Exercise details
Report every line of the listing below in which the string "agent" occurs.

Input material
■ ■ ■ ■
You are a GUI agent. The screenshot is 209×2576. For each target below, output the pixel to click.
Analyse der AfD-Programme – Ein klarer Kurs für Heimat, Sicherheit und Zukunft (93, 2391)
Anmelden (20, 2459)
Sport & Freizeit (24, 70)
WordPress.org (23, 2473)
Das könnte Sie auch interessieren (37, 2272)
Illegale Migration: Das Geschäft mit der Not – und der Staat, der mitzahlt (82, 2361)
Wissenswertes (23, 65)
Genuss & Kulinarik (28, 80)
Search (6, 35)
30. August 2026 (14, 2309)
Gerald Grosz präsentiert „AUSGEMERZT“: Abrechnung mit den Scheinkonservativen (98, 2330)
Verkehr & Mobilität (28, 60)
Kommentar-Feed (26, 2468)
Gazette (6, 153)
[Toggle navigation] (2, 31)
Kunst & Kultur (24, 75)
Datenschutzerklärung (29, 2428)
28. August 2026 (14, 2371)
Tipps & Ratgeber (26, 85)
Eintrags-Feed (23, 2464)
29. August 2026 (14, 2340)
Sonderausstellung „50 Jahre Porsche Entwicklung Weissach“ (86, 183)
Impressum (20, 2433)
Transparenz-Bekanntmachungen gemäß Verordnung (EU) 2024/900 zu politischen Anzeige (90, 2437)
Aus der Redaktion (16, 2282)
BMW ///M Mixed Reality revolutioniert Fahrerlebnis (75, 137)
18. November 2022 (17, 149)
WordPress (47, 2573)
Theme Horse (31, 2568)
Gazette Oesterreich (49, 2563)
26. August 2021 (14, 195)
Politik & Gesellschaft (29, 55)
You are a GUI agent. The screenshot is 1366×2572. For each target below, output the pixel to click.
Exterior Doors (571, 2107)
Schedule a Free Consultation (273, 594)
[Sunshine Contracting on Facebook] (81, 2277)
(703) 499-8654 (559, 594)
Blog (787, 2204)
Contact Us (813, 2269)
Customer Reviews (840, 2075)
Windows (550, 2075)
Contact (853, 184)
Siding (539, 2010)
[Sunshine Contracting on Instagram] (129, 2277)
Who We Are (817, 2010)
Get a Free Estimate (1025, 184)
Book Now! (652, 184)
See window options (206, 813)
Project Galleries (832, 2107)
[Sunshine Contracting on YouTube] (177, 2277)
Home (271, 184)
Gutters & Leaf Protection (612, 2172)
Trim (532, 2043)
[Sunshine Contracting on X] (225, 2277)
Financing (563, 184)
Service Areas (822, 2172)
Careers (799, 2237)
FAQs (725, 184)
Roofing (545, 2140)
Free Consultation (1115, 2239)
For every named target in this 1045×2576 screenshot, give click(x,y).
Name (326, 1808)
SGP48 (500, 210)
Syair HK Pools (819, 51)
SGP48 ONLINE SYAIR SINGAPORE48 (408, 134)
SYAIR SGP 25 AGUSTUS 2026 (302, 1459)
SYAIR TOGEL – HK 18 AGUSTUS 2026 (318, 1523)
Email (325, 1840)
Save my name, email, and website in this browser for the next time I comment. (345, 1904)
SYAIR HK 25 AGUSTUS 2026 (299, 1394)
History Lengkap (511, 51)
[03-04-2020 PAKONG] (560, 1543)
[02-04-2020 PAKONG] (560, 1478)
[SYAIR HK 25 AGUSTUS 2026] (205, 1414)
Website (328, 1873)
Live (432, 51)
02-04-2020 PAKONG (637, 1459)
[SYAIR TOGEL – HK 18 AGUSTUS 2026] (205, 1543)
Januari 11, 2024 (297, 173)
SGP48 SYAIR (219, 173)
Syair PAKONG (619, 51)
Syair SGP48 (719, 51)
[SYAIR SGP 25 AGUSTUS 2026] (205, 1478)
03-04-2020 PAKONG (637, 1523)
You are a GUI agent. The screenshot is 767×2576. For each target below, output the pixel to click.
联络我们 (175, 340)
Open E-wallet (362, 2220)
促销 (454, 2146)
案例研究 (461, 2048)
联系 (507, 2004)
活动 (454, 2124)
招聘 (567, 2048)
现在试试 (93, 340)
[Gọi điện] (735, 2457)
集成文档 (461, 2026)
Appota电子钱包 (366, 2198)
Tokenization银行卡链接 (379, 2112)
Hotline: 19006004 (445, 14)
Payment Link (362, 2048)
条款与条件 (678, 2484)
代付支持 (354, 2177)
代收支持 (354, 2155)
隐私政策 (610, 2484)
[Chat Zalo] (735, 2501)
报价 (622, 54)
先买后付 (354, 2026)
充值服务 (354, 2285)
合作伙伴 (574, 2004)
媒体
■ ■ ■ ■
Response area
You are a GUI agent. The screenshot is 209×2576. For each target below, output the pixel to click.
You are a GUI agent. The screenshot is 1366×2572. For each target below, output the pixel to click.
You are a GUI agent. The screenshot is 767×2576. For each target below, output the pixel to click.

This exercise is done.